Solution of Poisson's Equation

[DirecSa]

We all know that Poissson's equation in electrostatic is:

$$\nabla^2\phi=-\frac{\rho}{\epsilon_0}$$

My question is: why the solution, let's say for 1D, is not just double integral as follows:
$$\phi=\iint -\frac{\rho}{\epsilon_0} d^2x$$

which gives x square relation. But the actual solution comes from using Green's function and it gives the relation one over r (1/r). I need the connection between these things how they come to this and not that...

Thank you!

 

[vanhees71]

It should be
$$\Delta \phi=-\frac{1}{\epsilon_0} \rho.$$
In 1 dimension the equation simply reads
$$\phi''=-\frac{1}{\epsilon_0} \rho,$$
and this you get a solution by simply integrating twice wrt. $x$.

However in more than 1 dimension you need the Green's function, and it's easy to find from physical arguments in this case: For the point charge $q$ at position $\vec{x}'$ the potential is of course the Coulomb potential
$$\phi_{\text{C},\vec{x}'}(\vec{x})=\frac{q}{4 \pi \epsilon_0|\vec{x}-\vec{x}'|}.$$
Now you can consider the continuous charge distribution, described by the charge density ρ, as consisting of an infinite number of infinitesimal charges $\mathrm{d} q=\mathrm{d}^3 x' \rho(\vec{x}')$, located around $\vec{x}'$, and because the Poisson equation is linear you get the total potential by summing or, since we have a continuous charge distribution, rather integrating, over the Coulomb potentials of all these charges, i.e.,
$$\phi(\vec{x})=\int_{\mathbb{R}^3} \mathrm{d}^3 x' \rho(\vec{x}') \frac{1}{4 \pi \epsilon_0 |\vec{x}-\vec{x}'|}.$$
Formally the charge density of a point charge is
$$\rho_{\text{P},\vec{x}'}(\vec{x})=q \delta^{(3)}(\vec{x}-\vec{x}').$$
and that's why the Coulomb potential is the Greens' function of the operator $-\Delta$ in the sense that from this it follows that
$$-\Delta \phi_{\text{C},\vec{x}'}(\vec{x}')=-\Delta \frac{q}{4 \pi \epsilon_0 |\vec{x}-\vec{x}'|} = \frac{q}{\epsilon_0} \delta^{(3)}(\vec{x}-\vec{x}').$$
These hand-waving physical arguments can of course be made mathematically rigorous.

 

[DirecSa]

Thank you so much, now it is more clear for me.
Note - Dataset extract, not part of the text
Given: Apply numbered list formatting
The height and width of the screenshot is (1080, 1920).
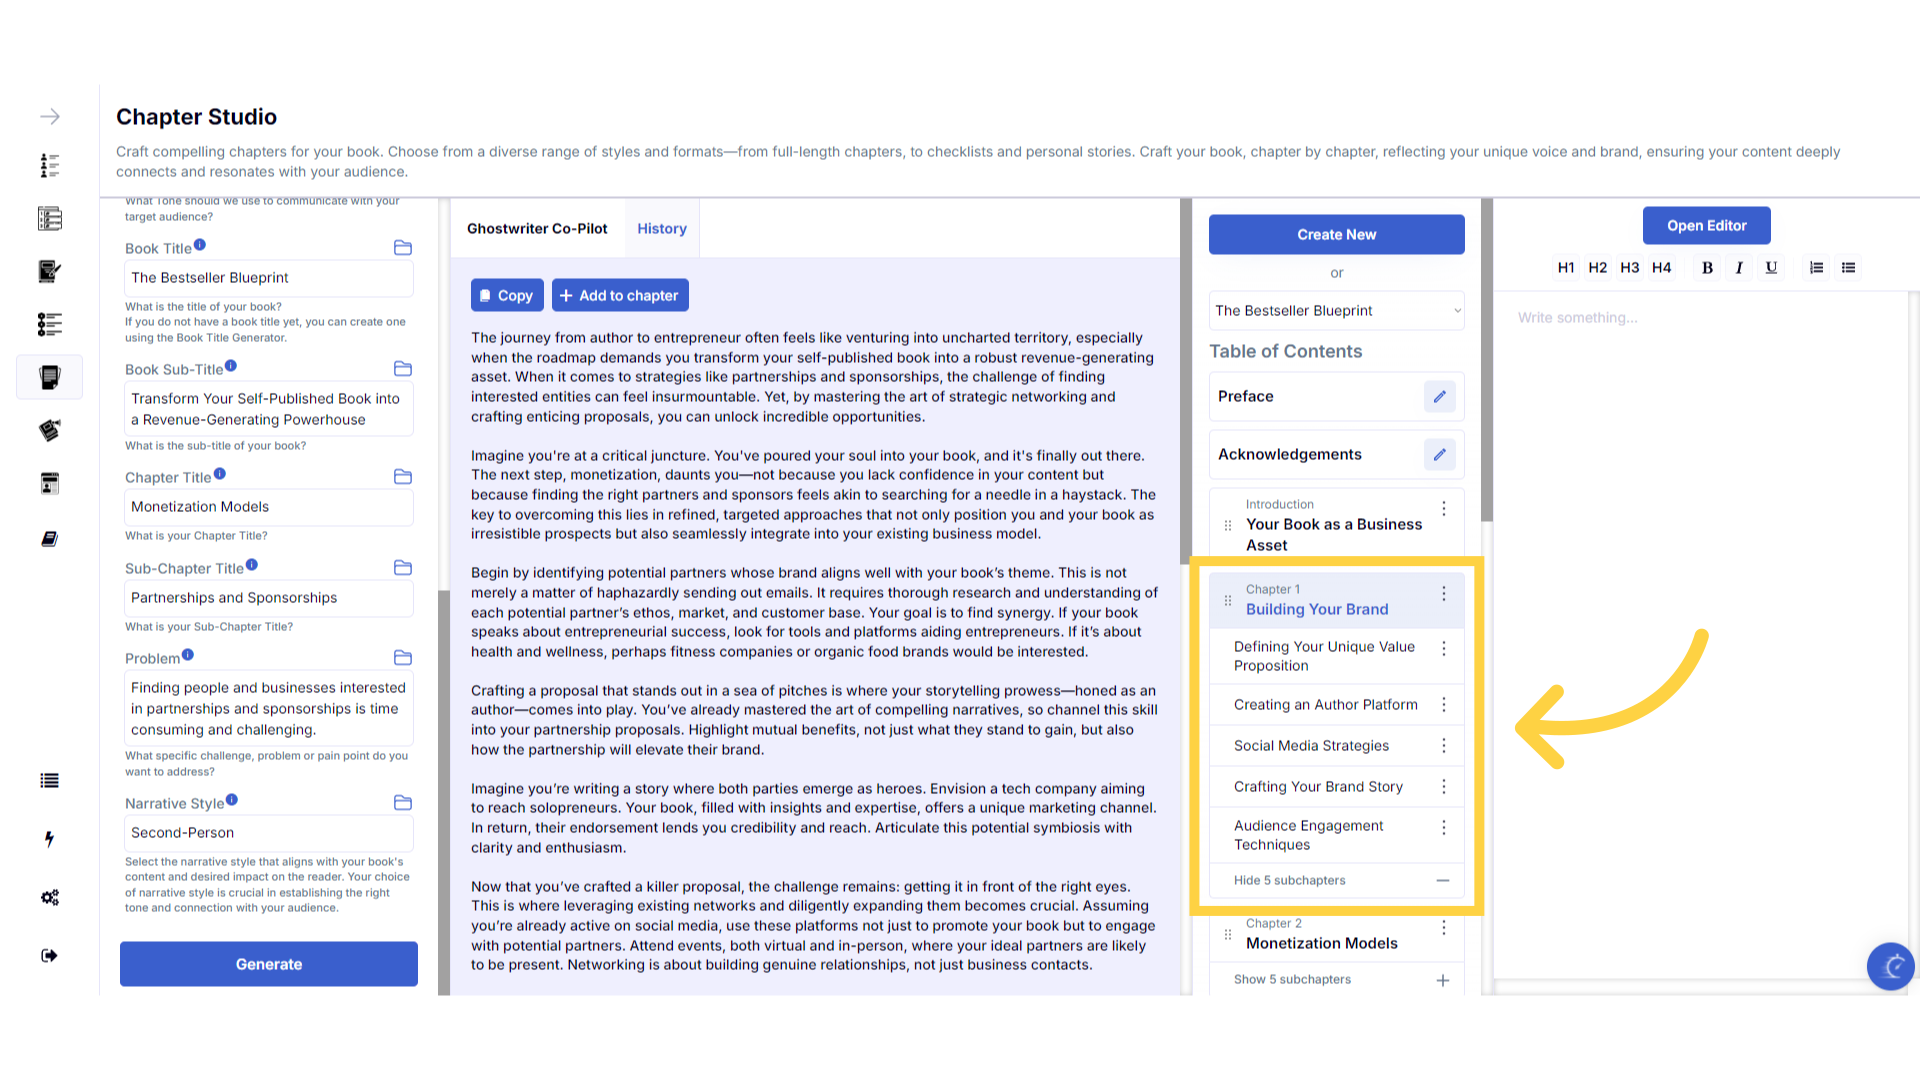Looking at the screenshot, I should 1816,268.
And also I added the minus. Maybe just a question regarding the 4pi in the denominator.. does it come from a physical definition or mathematical concept?

 

[vanhees71]

That comes from finding the Green's function. The idea is not so difficult. You need to solve for
$$-\Delta G(\vec{x})=\delta^{(3)}(\vec{x}).$$
The right-hand side is obviously rotation symmetric. That's why we can conclude that $G$ should depend on $r=|\vec{x}|$ only. Now using the Laplace operator in sphercical coordinates, this leads to
$$-\frac{1}{r} [r G(r)]''=0 \quad \text{for} \quad r \neq 0.$$
You get the general solution by just integrating twice (it's effectively a 1D problem due to this symmetry!):
$$(r G)''=0 \; \Rightarrow r G=A+B r \; \Rightarrow \; G=\frac{A}{r} + B$$
with integration constants $A$ and $B$. First we want to have $G \rightarrow 0$ for $r \rightarrow \infty$. This implies $B=0$. Thus you have
$$G(r)=\frac{A}{r}.$$
To get $A$ we integrate $\Delta G(r)$ over a sphere of radius $a$ around the origin and use Gauss's Law,
$$\int_{S_a} \mathrm{d}^3 r \Delta G(r) = \int_{\partial S_a} \mathrm{d}^2 \vec{f} \cdot \vec{\nabla} G(r).$$
The surface normal vector in spherical coordinates is
$$\mathrm{d}^2 \vec{f} = a^2 \sin \vartheta \mathrm{d} \vartheta \mathrm{d} \varphi \vec{e}_r.$$
The gradient is
$$\vec{\nabla} G(r)=G'(r) \vec{\nabla} r = G'(r) \vec{e}_r=-\frac{A}{r^2} \vec{e}_r$$
and thus
$$\int_{S_a} \mathrm{d}^3 r \Delta G(r) = -\int_0^{\pi} \mathrm{d} \vartheta \int_0^{2 \pi} \mathrm{d} \varphi a^2 \sin \vartheta \frac{A}{a^2} = -4 \pi A.$$
On the other hand $\Delta G(r)=-\delta^{(3)}(\vec{r})$ and thus
$$\int_{S_a} \mathrm{d}^3 \Delta G(r)=-1 \; \Rightarrow \; -4 \pi A=-1 \; \Rightarrow \; A=\frac{1}{4 \pi}.$$
Thus the Green's function of $-\Delta$ is
$$G(r)=\frac{1}{4 \pi r},$$
which is what we wanted to prove.

 

[DirecSa]

very grateful, thank you a lot :)